Ask and it will be given to you; search and you will find; knock and the door will be opened for you. For everyone who asks receives, and everyone who searches finds, and for everyone who knocks the door will be opened. Is there anyone among you who, if your child asks for bread will give a stone? Or if the child asks for a fish, will give a snake? If you then, who are evil, know how to give good gifts to your children, how much more will your Father in heaven give good things to those who ask him! Matthew chapter 7 verses 7 – 11
William Temple, an Archbishop of Canterbury in the 1940s, said, “When I pray coincidences happen.” My personal experience verifies the truth of this. Yet it was precisely this experience of ‘answers’ to prayer that undermined my traditional belief in a personal God ‘out there’ somewhere managing the affairs of this world (caricatured as the bearded old man above the skies). Why did this ‘God’ apparently ignore so many requests? There have been times when I wonder if my prayers have an almost geographical range. Blunderbuss requests for peace in Iraq or the poor in Africa have no (immediate) discernable effect, whereas sniper rifle shots at a specific, limited target seem to fall within the Archbishop’s truth.
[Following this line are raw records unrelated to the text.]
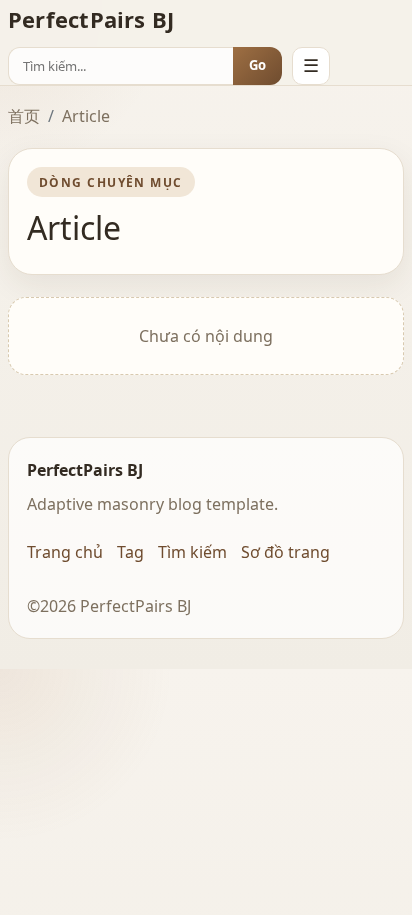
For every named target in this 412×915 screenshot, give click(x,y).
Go (257, 65)
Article (86, 116)
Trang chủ (65, 552)
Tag (130, 552)
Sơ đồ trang (285, 552)
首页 (24, 116)
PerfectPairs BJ (91, 19)
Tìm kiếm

Please note that I speak here very tentatively. In my last post I referred to my unease when this mysterious process becomes the primary focus of religious events from Lourdes pilgrimages to Pentecostal healing services. Most of them are concerned with healing of one sort or another and of course I deeply desire healing: for people I love, for people I hear about in the media. The suffering of the world moves me.
The Archbishop’s point about coincidences can include physical and mental healing. Again, I can verify the truth of this from my own experience but still I find myself in the presence of mystery. Trying to explain it gets us into real trouble, especially the temptation to think that we can manipulate the process for our own selfish ends. (There are warnings about this kind of temptation a few verses after today’s passage and I’ll explore them in my next post.)
This morning in bed I was flooded by a sense of profound peace. What more could I want? There was no point in asking for anything. To do so would have been to superimpose my puny desire on this ineffable mystery. What I personally want seems pointless in the midst of such reality. So, still speaking very tentatively, I read “Ask and it will be given to you; search and you will find……” in the context of the rest of chapters 5 to 7. Apart from physical healing the question arises, how desperate am I to find the narrow gate; to enter the realm of the rule of love; to begin the rehabilitation process for my addiction to anxiety, resentment and all the rest of the mental junk that afflicts us? The good news, the Gospel, is that the door I am knocking at is open. The truth I am looking for, the peace I desire, is already present. As many saints and sages have testified, the God I am looking for has already found me: is and always was present in every fibre of my being. I am simply one beggar telling any other beggar who might be interested, where I have found bread.